Off Wall Street and onto the police

A demonstration’s organizers win when media cover their issues as well as their events.  As the events in New York reach a broader audience, they also focus increasingly on policing.  Is this a victory?

Occupy Wall Street has inspired support across the country and drawn locals to events elsewhere in New York City, but the visible focus, always fuzzy, has moved from economic inequality to the police.   On Friday, more than 1,000 people marched on police headquarters in New York, protesting the videotaped pepper spraying of several demonstrators earlier in the week.

Yesterday, more than 1,500 set off across the Brooklyn Bridge; more than 700 people were arrested for blocking traffic when they veered into the traffic lanes.  The demonstrators say they were following the police.  There’s some credible suggestion that they were entrapped.  The New York Times (one of its freelancers was among the arrested) reports confusion, with some demonstrators thinking that the police were protecting them, while others wanted to claim the bridge:

There were no physical barriers, though, and at one point, the marchers began walking up the roadway with the police commanders in front of them – seeming, from a distance, as if they were leading the way. The Chief of Department Joseph J. Esposito, and a horde of other white-shirted commanders, were among them.

——————

== Goal A ==
Rewrite the article on the Occupy Wall Street shift toward policing, starting at "A demonstration’s organizers" and ending at "this a victory?", with "audience" changed to "public".

——————

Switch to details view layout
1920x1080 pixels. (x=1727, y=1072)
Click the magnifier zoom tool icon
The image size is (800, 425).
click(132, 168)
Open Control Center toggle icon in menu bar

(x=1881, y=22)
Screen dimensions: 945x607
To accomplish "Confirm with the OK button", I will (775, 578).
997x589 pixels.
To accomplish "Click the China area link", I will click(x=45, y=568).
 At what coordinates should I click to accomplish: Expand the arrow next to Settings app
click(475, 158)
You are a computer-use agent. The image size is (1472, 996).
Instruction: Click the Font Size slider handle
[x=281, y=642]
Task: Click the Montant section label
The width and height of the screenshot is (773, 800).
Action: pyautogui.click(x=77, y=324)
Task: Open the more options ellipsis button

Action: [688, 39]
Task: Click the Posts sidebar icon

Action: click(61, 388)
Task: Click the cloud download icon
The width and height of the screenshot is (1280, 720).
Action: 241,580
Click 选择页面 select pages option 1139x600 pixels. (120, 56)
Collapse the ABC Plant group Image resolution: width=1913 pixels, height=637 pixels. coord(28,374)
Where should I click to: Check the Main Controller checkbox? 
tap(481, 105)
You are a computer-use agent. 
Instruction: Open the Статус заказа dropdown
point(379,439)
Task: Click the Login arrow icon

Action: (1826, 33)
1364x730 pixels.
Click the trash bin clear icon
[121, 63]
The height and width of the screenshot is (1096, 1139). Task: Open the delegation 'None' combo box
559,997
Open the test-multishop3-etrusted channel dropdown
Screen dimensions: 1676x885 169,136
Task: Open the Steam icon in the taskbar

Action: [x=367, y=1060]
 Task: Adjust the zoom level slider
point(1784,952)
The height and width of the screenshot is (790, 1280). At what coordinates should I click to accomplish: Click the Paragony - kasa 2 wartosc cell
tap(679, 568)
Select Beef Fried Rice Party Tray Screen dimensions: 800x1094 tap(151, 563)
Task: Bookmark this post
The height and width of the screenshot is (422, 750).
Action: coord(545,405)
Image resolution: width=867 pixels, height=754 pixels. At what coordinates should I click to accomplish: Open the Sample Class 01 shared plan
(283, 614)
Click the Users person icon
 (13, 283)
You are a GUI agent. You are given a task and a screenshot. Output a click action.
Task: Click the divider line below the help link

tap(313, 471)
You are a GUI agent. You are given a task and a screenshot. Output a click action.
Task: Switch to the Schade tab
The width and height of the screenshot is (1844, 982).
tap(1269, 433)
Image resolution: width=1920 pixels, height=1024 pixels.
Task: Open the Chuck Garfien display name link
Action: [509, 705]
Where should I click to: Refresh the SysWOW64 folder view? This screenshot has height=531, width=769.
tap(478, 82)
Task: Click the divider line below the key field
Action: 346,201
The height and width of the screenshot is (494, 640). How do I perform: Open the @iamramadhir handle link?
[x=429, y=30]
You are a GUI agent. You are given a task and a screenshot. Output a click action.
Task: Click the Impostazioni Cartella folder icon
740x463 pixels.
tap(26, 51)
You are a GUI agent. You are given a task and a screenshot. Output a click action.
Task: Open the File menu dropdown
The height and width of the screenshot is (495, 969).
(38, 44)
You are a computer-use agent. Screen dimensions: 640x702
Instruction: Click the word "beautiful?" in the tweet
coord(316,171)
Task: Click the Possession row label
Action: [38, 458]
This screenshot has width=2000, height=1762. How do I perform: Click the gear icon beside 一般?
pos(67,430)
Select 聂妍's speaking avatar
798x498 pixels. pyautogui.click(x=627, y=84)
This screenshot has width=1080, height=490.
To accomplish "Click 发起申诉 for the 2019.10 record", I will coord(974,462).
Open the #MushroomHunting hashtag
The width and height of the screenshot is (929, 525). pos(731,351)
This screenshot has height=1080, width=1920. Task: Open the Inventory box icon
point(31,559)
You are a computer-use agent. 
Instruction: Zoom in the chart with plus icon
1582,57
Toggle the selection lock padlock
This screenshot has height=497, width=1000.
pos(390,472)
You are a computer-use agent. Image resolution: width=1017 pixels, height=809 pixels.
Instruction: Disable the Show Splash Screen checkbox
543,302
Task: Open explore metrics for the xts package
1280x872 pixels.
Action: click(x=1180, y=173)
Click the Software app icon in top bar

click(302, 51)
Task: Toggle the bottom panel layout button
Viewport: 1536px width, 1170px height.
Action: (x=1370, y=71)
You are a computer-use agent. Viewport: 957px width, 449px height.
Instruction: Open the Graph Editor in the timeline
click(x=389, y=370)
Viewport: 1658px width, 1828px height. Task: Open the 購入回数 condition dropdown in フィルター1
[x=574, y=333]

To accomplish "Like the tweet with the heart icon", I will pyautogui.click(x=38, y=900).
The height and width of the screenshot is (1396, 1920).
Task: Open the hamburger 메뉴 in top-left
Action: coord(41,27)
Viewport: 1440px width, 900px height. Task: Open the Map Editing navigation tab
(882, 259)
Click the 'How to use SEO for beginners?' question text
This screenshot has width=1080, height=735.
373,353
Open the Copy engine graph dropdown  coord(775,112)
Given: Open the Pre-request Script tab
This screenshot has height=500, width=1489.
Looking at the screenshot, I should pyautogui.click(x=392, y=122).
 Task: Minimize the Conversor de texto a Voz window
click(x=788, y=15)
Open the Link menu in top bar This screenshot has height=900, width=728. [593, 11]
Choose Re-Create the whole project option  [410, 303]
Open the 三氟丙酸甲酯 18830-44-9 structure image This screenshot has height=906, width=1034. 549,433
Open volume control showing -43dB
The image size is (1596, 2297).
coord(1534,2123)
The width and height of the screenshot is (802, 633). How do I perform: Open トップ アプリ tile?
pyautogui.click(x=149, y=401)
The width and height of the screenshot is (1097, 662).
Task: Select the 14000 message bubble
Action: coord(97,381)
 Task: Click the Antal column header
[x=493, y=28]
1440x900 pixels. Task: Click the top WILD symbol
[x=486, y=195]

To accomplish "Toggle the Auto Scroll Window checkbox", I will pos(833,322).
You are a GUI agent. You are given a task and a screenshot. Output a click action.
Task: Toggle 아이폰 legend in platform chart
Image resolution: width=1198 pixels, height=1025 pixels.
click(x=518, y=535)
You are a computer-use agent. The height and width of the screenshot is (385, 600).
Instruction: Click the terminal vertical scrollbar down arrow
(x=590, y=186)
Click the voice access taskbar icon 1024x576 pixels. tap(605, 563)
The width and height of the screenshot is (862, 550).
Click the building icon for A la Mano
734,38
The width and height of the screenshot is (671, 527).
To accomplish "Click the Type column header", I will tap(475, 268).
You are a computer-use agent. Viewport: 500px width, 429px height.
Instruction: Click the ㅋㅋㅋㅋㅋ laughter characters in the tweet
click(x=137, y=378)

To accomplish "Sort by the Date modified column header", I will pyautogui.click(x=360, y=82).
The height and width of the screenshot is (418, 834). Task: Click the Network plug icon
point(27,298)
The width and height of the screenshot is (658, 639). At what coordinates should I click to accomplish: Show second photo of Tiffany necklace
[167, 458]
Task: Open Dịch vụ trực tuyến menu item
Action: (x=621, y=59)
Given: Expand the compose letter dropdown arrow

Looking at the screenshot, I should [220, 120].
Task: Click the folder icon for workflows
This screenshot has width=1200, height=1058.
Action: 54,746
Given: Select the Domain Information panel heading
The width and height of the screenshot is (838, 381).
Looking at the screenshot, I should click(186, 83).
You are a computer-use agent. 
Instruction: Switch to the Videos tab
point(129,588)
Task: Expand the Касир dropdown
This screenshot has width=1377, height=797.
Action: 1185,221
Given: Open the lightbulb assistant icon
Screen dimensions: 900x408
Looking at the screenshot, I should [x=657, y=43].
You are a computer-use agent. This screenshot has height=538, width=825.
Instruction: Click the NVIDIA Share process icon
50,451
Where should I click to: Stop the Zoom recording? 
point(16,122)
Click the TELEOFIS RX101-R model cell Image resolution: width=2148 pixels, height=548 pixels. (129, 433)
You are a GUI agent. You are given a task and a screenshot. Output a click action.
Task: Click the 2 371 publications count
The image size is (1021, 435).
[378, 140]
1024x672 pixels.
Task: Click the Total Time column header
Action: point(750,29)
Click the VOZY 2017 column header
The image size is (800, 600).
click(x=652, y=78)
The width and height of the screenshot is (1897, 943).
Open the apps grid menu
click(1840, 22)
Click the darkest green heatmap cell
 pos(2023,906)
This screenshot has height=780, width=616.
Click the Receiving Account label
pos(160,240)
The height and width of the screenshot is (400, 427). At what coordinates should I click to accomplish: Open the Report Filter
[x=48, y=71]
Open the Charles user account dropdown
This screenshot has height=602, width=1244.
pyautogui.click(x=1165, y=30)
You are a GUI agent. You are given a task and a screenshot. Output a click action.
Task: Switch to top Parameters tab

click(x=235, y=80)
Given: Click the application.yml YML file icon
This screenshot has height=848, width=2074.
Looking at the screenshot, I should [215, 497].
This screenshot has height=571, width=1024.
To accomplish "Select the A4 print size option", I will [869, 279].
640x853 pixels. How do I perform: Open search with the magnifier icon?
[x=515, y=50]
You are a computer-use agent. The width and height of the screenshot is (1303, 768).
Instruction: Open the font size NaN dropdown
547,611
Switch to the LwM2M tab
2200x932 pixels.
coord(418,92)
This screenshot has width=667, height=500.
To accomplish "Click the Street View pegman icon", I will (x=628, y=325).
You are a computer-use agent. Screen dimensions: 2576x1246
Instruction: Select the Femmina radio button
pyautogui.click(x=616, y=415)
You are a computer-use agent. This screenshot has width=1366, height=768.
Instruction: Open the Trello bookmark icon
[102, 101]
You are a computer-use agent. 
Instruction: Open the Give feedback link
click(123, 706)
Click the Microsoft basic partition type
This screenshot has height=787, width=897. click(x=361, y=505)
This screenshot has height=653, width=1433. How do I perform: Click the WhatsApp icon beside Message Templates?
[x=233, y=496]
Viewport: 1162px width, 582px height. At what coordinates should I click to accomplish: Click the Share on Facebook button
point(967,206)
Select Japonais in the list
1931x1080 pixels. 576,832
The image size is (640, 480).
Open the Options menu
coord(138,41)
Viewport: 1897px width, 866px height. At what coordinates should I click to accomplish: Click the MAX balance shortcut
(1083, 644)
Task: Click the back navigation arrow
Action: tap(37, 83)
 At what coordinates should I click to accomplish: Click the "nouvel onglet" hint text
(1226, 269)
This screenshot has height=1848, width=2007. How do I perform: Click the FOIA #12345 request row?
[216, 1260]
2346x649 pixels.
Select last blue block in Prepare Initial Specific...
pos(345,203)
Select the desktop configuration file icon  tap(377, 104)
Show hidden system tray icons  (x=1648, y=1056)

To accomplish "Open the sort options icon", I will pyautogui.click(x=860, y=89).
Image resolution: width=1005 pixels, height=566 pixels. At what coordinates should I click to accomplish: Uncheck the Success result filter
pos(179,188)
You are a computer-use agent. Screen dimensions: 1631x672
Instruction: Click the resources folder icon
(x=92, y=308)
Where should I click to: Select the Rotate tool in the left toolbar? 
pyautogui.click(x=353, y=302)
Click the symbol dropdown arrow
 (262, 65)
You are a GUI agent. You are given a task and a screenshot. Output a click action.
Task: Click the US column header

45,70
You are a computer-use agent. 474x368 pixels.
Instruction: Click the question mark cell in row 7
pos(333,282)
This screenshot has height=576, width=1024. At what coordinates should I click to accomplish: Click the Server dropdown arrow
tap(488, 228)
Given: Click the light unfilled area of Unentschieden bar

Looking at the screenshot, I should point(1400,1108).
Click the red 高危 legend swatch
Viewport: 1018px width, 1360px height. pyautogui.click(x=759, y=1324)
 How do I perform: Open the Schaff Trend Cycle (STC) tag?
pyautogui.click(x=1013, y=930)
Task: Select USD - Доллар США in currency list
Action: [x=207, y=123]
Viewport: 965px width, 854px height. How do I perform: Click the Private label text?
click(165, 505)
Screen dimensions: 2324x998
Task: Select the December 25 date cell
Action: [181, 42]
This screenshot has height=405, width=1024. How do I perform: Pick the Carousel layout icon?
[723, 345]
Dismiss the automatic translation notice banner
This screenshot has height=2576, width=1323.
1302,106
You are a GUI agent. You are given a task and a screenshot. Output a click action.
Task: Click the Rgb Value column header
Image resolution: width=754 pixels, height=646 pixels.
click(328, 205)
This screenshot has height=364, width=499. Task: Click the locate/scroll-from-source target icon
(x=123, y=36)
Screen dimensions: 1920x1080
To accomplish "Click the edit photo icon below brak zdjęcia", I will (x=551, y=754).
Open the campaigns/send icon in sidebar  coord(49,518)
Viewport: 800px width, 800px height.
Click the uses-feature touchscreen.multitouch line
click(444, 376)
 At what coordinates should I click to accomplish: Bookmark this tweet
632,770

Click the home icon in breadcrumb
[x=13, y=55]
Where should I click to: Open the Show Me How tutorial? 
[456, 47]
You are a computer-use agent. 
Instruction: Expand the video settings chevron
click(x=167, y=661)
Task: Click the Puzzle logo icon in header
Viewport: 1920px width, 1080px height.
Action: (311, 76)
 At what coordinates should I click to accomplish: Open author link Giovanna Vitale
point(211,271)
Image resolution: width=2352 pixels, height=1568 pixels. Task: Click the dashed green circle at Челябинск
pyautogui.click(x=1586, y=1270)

——————

== Goal B ==
Copy only these lines of the records verbatim, starting at the line containing "You are a computer-use agent. Screen dimensions: 2576x1246" and ending at the line containing "[216, 1260]".

== Result A ==
A demonstration’s organizers win when media cover their issues as well as their events.  As the events in New York reach a broader public, they also focus increasingly on policing.  Is this a victory?

== Result B ==
You are a computer-use agent. Screen dimensions: 2576x1246
Instruction: Select the Femmina radio button
pyautogui.click(x=616, y=415)
You are a computer-use agent. This screenshot has width=1366, height=768.
Instruction: Open the Trello bookmark icon
[102, 101]
You are a computer-use agent. 
Instruction: Open the Give feedback link
click(123, 706)
Click the Microsoft basic partition type
This screenshot has height=787, width=897. click(x=361, y=505)
This screenshot has height=653, width=1433. How do I perform: Click the WhatsApp icon beside Message Templates?
[x=233, y=496]
Viewport: 1162px width, 582px height. At what coordinates should I click to accomplish: Click the Share on Facebook button
point(967,206)
Select Japonais in the list
1931x1080 pixels. 576,832
The image size is (640, 480).
Open the Options menu
coord(138,41)
Viewport: 1897px width, 866px height. At what coordinates should I click to accomplish: Click the MAX balance shortcut
(1083, 644)
Task: Click the back navigation arrow
Action: tap(37, 83)
 At what coordinates should I click to accomplish: Click the "nouvel onglet" hint text
(1226, 269)
This screenshot has height=1848, width=2007. How do I perform: Click the FOIA #12345 request row?
[216, 1260]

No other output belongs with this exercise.